Altro piatto forte della tradizione è il cauraro, a base di patate, fave, alici e finocchietto selvatico. Le alici di Pisciotta, dette di menaica dal nome della rete che si utilizza per pescarle, sono tra le migliori del mondo. Si comprano direttamente dai pescatori al porto al mattino.  Si tratta di un prodotto di altissima qualità confezionato solo con tecniche artigianali, da qui ne discende una produzione limitatissima.

Le “alici di menaica” si pescano solo nelle giornate di mare calmo, tra aprile e luglio, durante la notte. La menaica, rete, acciuffa solo le alici più grandi, lasciando passare le altre, le alici imbrigliate nella rete si dissanguano naturalmente, già nel mare. Questo è un passaggio importantissimo, questa fase, infatti, avviene nell’acqua gelida che, come per magia, raffredda il sapore del pesce, che acquista un colore bianco ed un sapore molto particolare. I pescatori, a bordo, estraggono i pesci dalle maglie staccando la testa ed eviscerandoli. Quando termina il lavoro del pescatore si trasportano subito a terra, le alici non vanno refrigerate e la lavorazione deve essere istantanea ed inizia il lavoro delle donne. Sono messe in salamoia e poi stipate nei “terzigni”, vasi di terracotta, e lasciate stagionate nei magazzini sul porto. Il liquido che fuoriesce dalla pressatura nei terzigni viene raccolto e cosi si ottiene la famosa colatura di alici fresche con cui si condisce la pasta da centinaia di anni. Piatto forte i vermicelli che si preparano con il sugo di alici, aglio, olio, peperoncino, origano ed erbette di campo, sia in bianco che con i pomodorini.

Le alici inchiappate, farcite con formaggio caprino, uova, aglio e prezzemolo, oppure infarinate, fritte e cotte nella salsa di pomodoro. Le alici ammollicate prevedono un’imbottitura di mollica di pane bagnata e strizzata, aromatizzata con varie spezie ed aglio. Il tortino di alici, infine, è sempre presente nei menù, nella sezione tradizione. Dalle alici ‘nchiappate a quelle in tortiera, a quelle fritte o marinate, è un vero e proprio festival del pesce azzurro, Ma di non solo pesce e azzurro vive la cucina di Angiolina.

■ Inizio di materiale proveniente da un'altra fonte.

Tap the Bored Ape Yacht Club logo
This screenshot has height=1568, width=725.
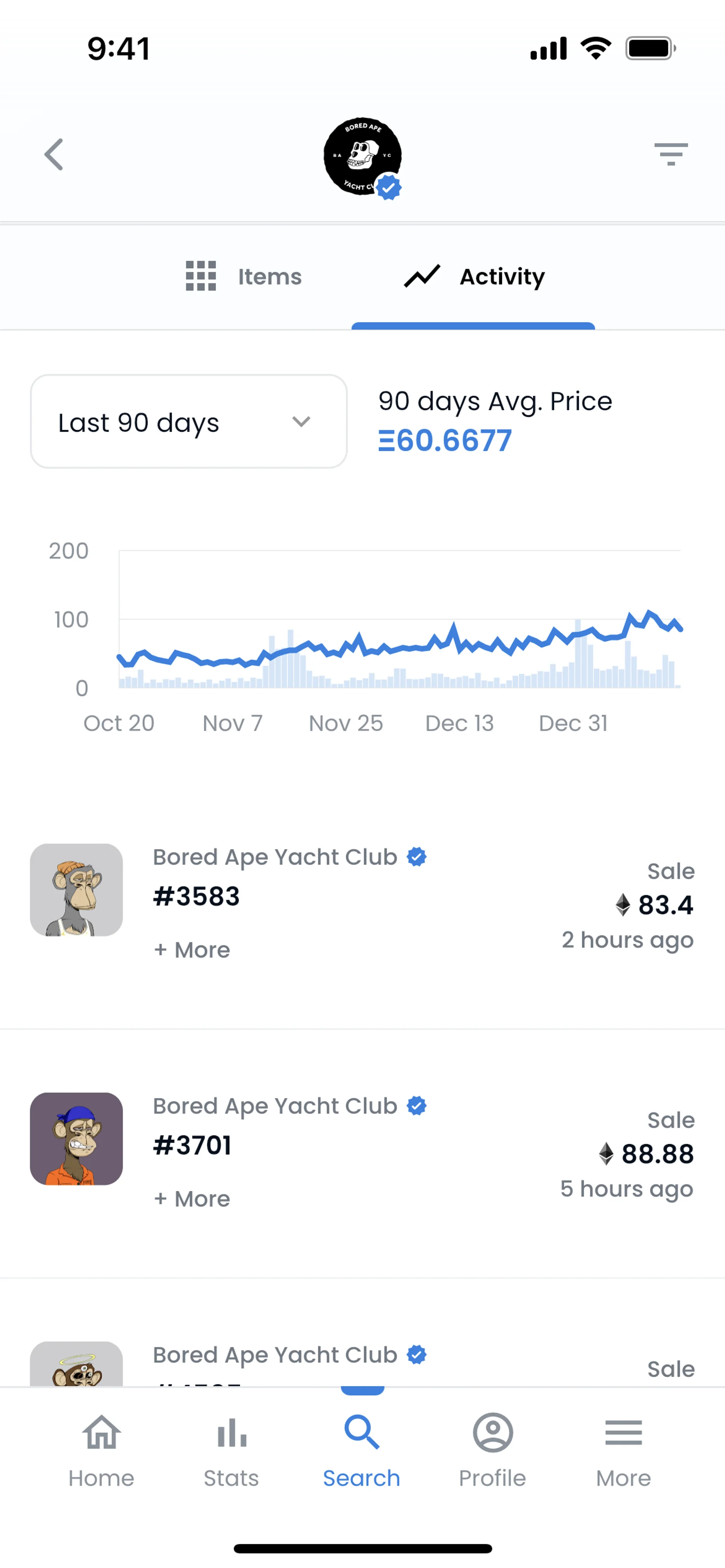coord(362,157)
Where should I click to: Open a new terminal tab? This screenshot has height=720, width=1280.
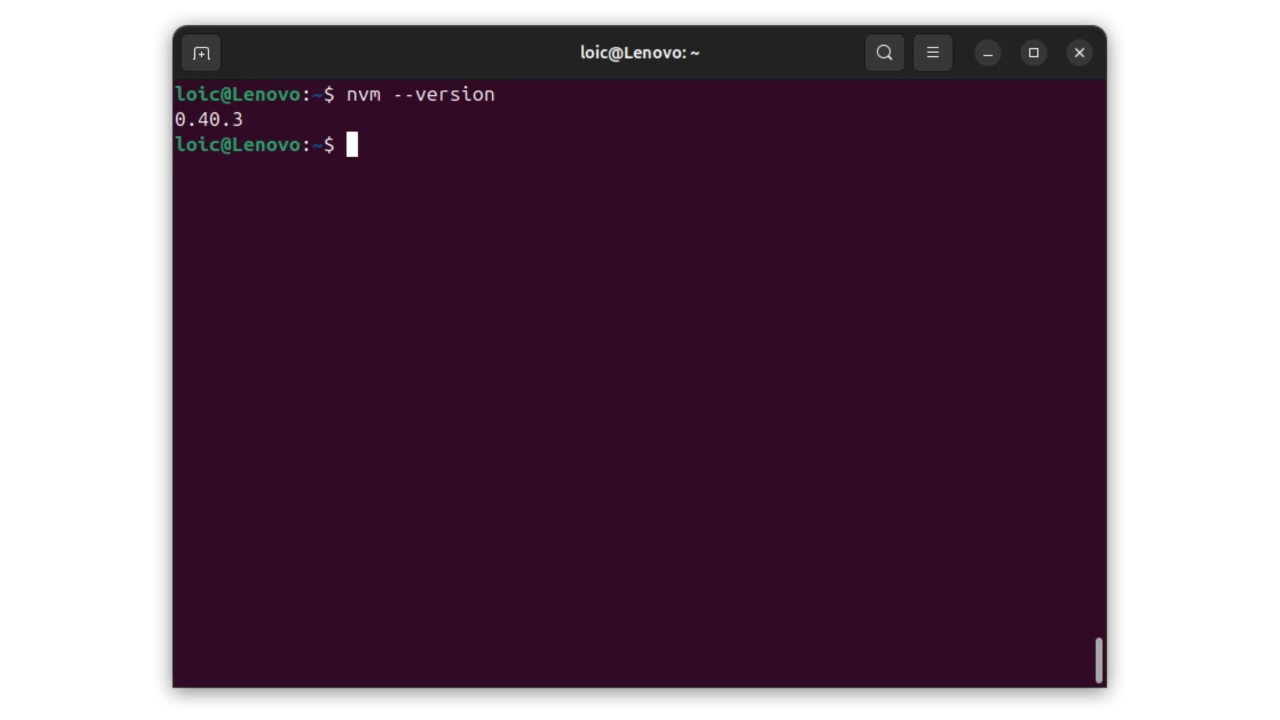(x=201, y=53)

Il risotto con gamberi ed arance riscuote notevole successo, da segnalare i ravioli di bufala con melanzane, paccheri con pesce di scoglio, polpo con crema di cavolfiore, le melanzane alla pisciottana imbottite con pasta, mozzarella, capperi e olive, il riso scampi e peperoncini verdi, il pescato del giorno al forno o all’acqua pazza, le fritture di paranza in olio d’oliva. Ed i dolci di Ivana, fra le sue proposte da menzionare con lode, il croccante ai cereali con ricotta di bufala e le sfogliatine con crema di melanzane e cioccolato, un abbinamento molto particolare e diffuso dalla costiera fino al Cilento.

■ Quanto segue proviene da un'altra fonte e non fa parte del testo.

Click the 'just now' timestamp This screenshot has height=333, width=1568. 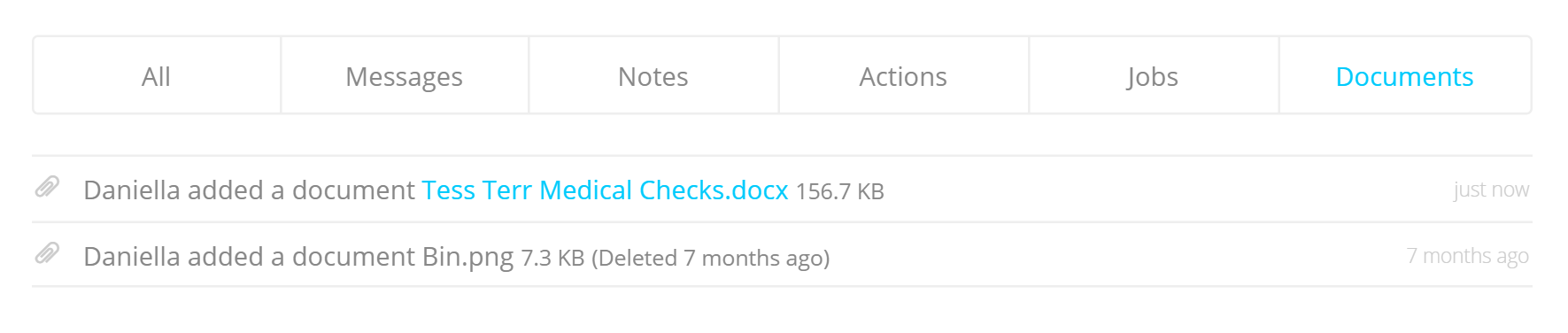[1491, 190]
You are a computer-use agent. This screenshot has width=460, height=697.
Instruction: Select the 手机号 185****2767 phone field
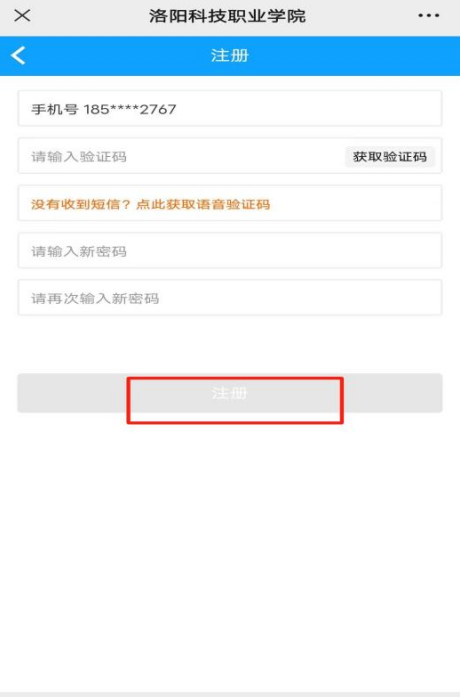pos(230,108)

Il risultato di tante attenzioni sono piatti semplici e saporiti, leggeri e gustosi, dove in questa atmosfera incantata, la dieta mediterranea trova la sua piena realizzazione senza troppi fronzoli o rivisitazioni, nella semplicità sospesa nel tempo tipico dei Parchi dove i ritmi assumono la giusta velocità e l’ansia si sopisce vivendo in armonia con l’ambiente.